Erster Flug von privater US-Raumkapsel zur ISS verschoben

Der erste Flug eines privat entwickelten Raumtransporters zur Internationalen Raumstation ISS ist auf unbestimmte Zeit verschoben worden. Einen neuen Startzeitpunkt gibt es bisher nicht.

Die International Space Station (ISS) als kleines Objekt neben dem Mond. Reuters

Die International Space Station (ISS) als kleines Objekt neben dem Mond.

Los AngelesNach Mitteilung des privaten US-Raumfahrtunternehmens SpaceX findet der erste Flug von einer privaten US-Raumkapsel doch noch nicht statt - es müssten noch technische Verbesserungen vorgenommen werden. „Wir glauben, dass zusätzliche Arbeiten in einigen Bereichen für die Sicherheit und den Erfolg der Mission von Nutzen sind“, teilte SpaceX-Sprecherin Kirstin Brost Grantham am Dienstag der Nachrichtenagentur dpa in einer E-Mail mit. Einen neuen Startzeitpunkt gab es zunächst nicht.

Das kalifornische Unternehmen SpaceX (Space Exploration Technologies) wollte seine „Dragon“-Kapsel ursprünglich am 7. Februar mit einer ebenfalls selbst gebauten Rakete von Cape Canaveral (Florida) in den Weltraum schießen. Mit der US-Raumfahrtbehörde Nasa hat SpaceX einen Milliarden- Vertrag über zwölf Flüge abgeschlossen, mit denen Ladung zur ISS transportiert werden soll.

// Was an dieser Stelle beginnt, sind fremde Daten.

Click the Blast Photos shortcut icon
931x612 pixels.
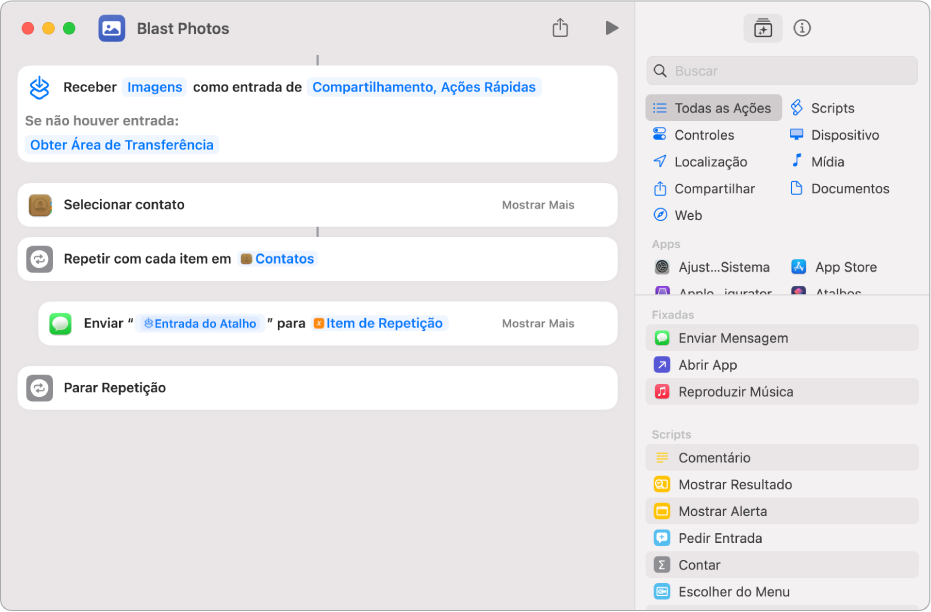click(112, 28)
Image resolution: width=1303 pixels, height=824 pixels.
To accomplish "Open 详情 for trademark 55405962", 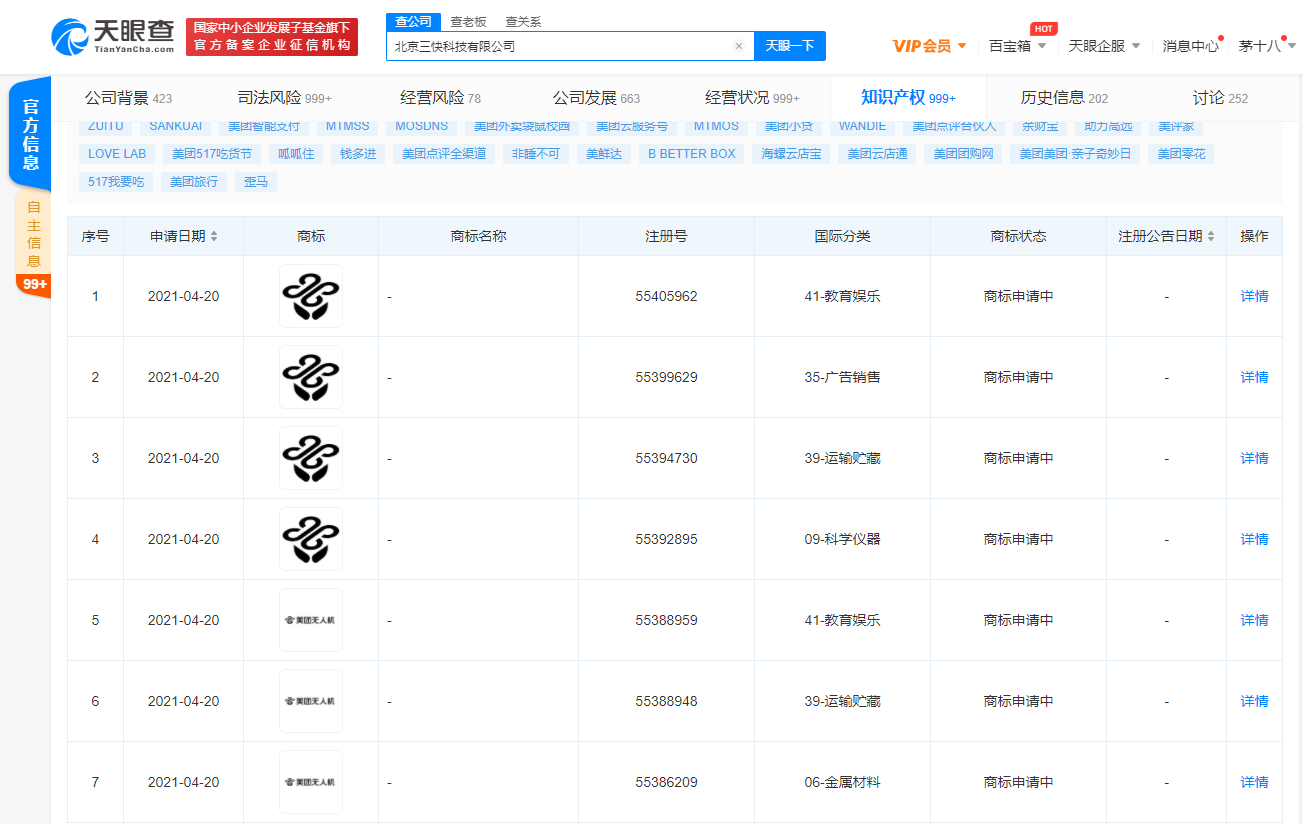I will coord(1254,296).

Seit der Stilllegung der Space Shuttle im vergangenen Sommer verfügt die Nasa über keine eigenen Vehikel mehr, um Mensch und Material ins Weltall zu befördern. Sie ist daher für unbestimmte Zeit auf teure Mitfluggelegenheiten in den russischen „Sojus“-Kapseln angewiesen. Private US-Unternehmen wie SpaceX sollen diese Lücke in den kommenden Jahren füllen.